21 Jump Street was the turning point, the film where Tatum realized that everything he had been doing — the macho swaggering, the test-dummy kindheartedness — could be really funny if he wanted it to be. As he stormed away from a whiteboard full of lunatic ravings and crowed, “F*ck you, science!” Tatum progressed into the next phase of his career. A quiet savviness has defined most his recent performances, with the straightforwardly rote White House Down as the significant outlier. He played an actual caricature of himself in the self-reflexive This Is The End, being a good sport about his fate as bestial sex slave Channing “Taint-Yum,” but most of his recent roles have copped this same joke, albeit in less literal ways.

Haywire acquainted Tatum with Steven Soderbergh and eventually led to Tatum’s Magic Mike gig, another major get for him. Few directors can walk in both worlds with the finesse of Soderbergh, seamlessly transitioning from independent indulgences to studio fare. They were a perfect couple, Soderbergh bringing out unprecedented depths in Tatum in Magic Mike. The sequel, Magic Mike XXL, works in perfect synchrony with the metamorphosed New Tatum. The film itself embodies the qualities that initially endeared Tatum to audiences, mirroring his overt sexual heat and pumped-up machismo. But XXL extends all of these to their logical conclusion, resulting in an almost cartoonishly sexual, exaggeratedly upbeat film that forges on past ridiculousness through to a plane of pure positivity and entertainment. Both Tatum and XXL know what they are and what they have to offer, and never purport to be anything more than that.

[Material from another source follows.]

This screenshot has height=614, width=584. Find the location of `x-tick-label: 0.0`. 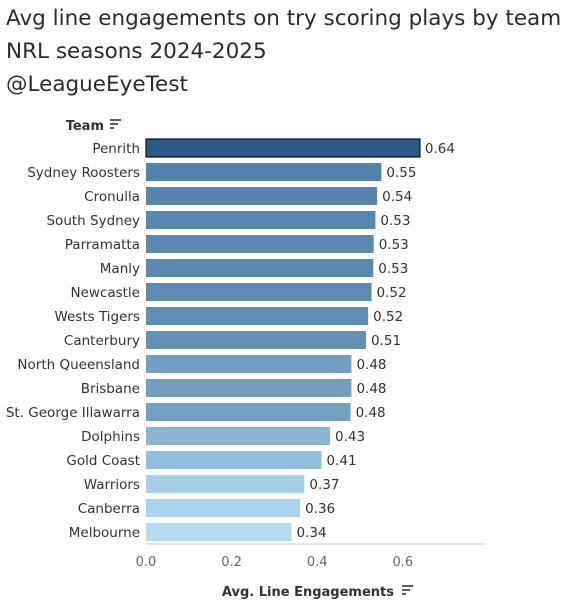

x-tick-label: 0.0 is located at coordinates (146, 562). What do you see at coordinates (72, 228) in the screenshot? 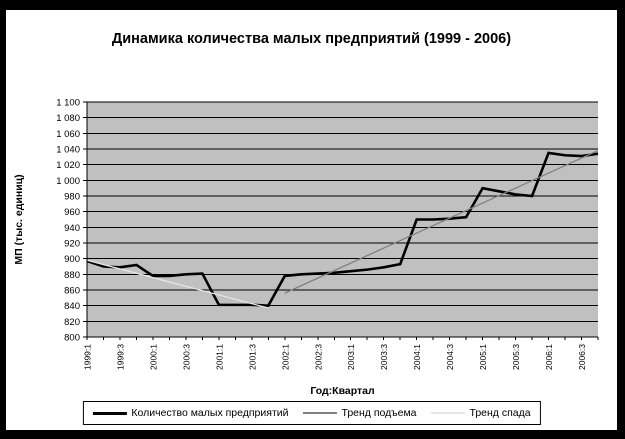
I see `y-tick-label: 940` at bounding box center [72, 228].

Foxcatcher, Tatum’s most distinguished gig to date, similarly played off of the actorly identity that Tatum brought to the table. The “ungrateful ape” of a wrestler that Tatum portrays evinces the same thick-skulled vibe as Tatum, but director Bennett Miller digs one layer beneath the stonefaced exterior and exposes an adrift soul desperately seeking approval and companionship. Foxcatcher creates drama by effectively deconstructing studio-friendly Tatum and reimagining him as an arthouse-indie Tatum, a wounded soul beneath an all-American showman. As Tatum ages, chances are that he will take on more projects like these. (His reported interest in a currently stalled Evel Knievel biopic from Darren Aronofsky would support this theory.) The words “Academy Award-winner Channing Tatum” may not be as remote a possibility as we think.

It took a little figuring out, but Hollywood caught up to Channing Tatum, and has now turned him into a consistently game character actor with enough star-power to earn a covert supporting role in a Tarantino flick and coax Steven Soderbergh out of heavily scare-quoted “retirement.” Most thrilling of all? With a decade in features, a successful franchise, and a starring role in an Oscar-favored prestige picture all under his belt, he’s just getting started.